Canaris

 

OU

 

INCENDIE D’UN VAISSEAU TURC À TÉNÉDOS.

 

 

 

     « Avancez, ce sont eux !... Braves fils de la Grèce,

Entendez-vous ces cris d’une horrible allégresse ?

Voyez-vous dans les airs ces drapeaux triomphants ?

Les voilà, ces vainqueurs de femmes et d’enfants !

Frères, reconnaissez sur leur nef écumante

De Chypre, de Scio la dépouille fumante :

C’est ici qu’il faut mettre un terme à leurs forfaits ;

Il faut leur rendre ici les maux qu’ils nous ont faits.

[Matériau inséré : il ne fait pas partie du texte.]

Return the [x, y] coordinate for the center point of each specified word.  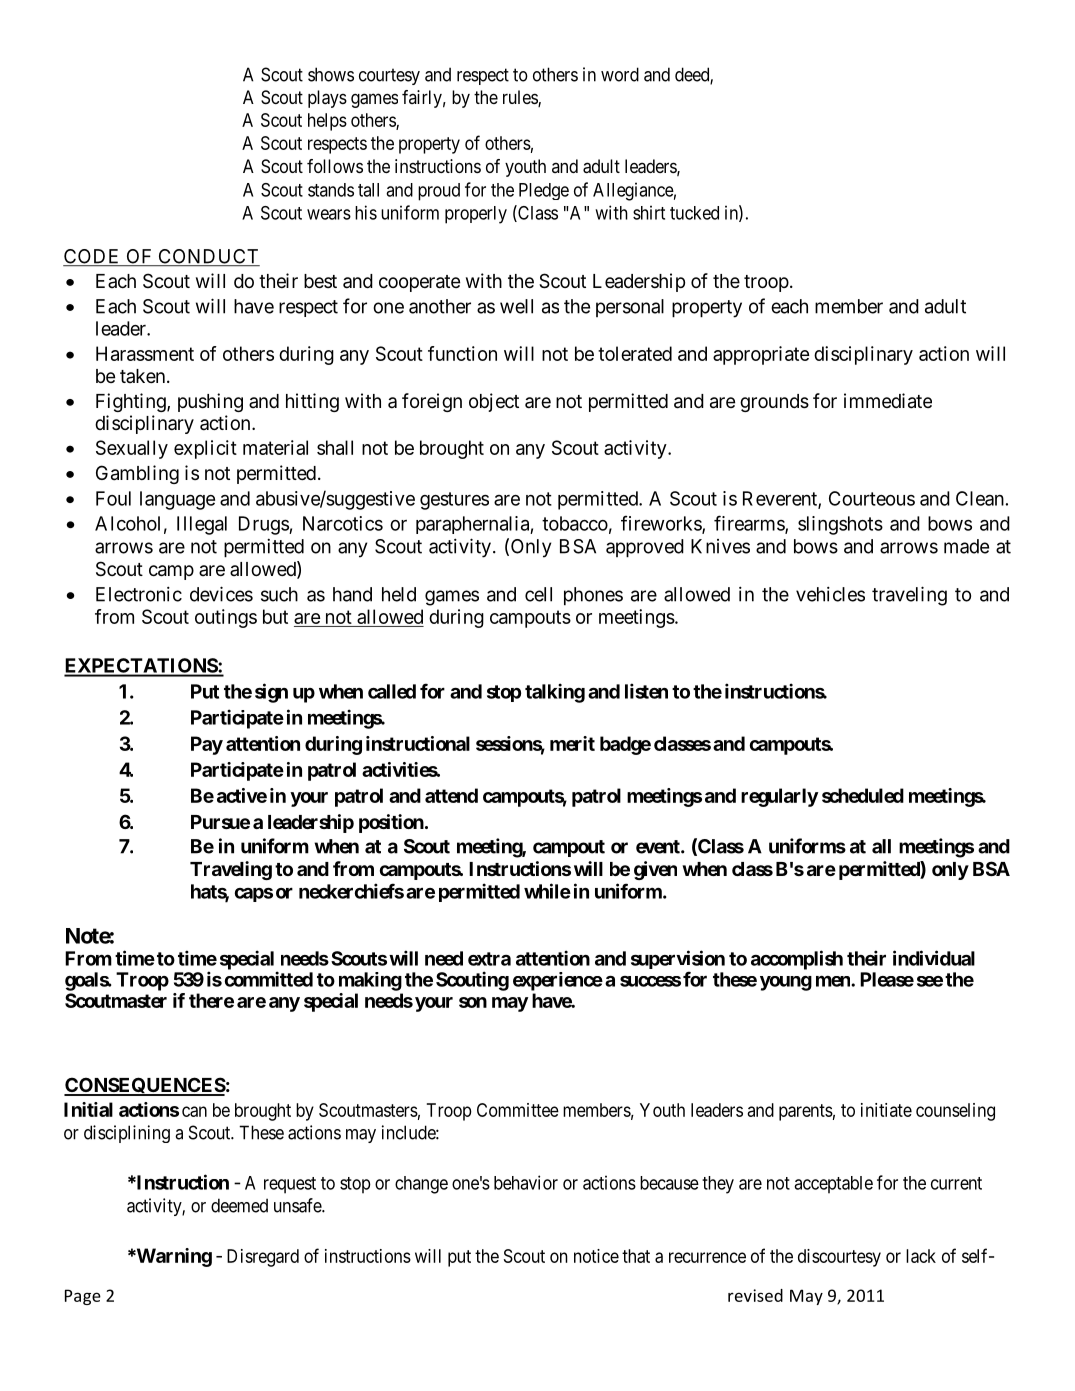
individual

Ô mes enfants, ramez, volez, le ciel m’inspire !

Ils sont à nous !... Malheur, malheur à ce navire !...

Brigands, c’est Canaris !... Ah ! mes vœux sont comblés.

Ils ont brûlé Scio, mais les voilà brûlés. »

 

     Ainsi parlait, au sein d’une mer enflammée,

Ce hardi nautonier, dont la nef renommée

Plus d’une fois surprit les pâles Musulmans,

Et fit luire les flots de leurs vaisseaux fumants.

Ce jour-là, couronné d’une nouvelle gloire,

Le héros à loisir contemplait sa victoire.

Comme un foudre vengeur, non loin de Ténédos,

Il venait d’embraser un navire ; et les flots

Vainement assiégeaient la flamme inextinguible.

Ô spectacle superbe ! ô spectacle terrible !

On dirait qu’un volcan s’ouvre le sein des mers.

L’incendie à grand bruit s’allonge dans les airs ;

De la proue à la voile il court, il se déploie,

De ses réseaux brûlants enveloppe sa proie,

Monte, descend, remonte, et roule en tourbillons,

Et dévore les mâts, les ponts, les pavillons ;

Cependant qu’à travers la flamme et la fumée,

On distingue une foule à demi consumée,

Et que des cris plaintifs, d’affreux gémissements

Du colosse de feu sortent à tous moments.

Enfin, dans les efforts d’une lente agonie,

Il succombe, et sur lui l’onde s’est aplanie.

L’abîme a tout couvert.... le feu, les matelots,

Le bruit, le désespoir, tout dort au sein des flots.

 

 

 

Alphonse AGNANT.

 

Recueilli dans Gusman ou l’expiation, 1843.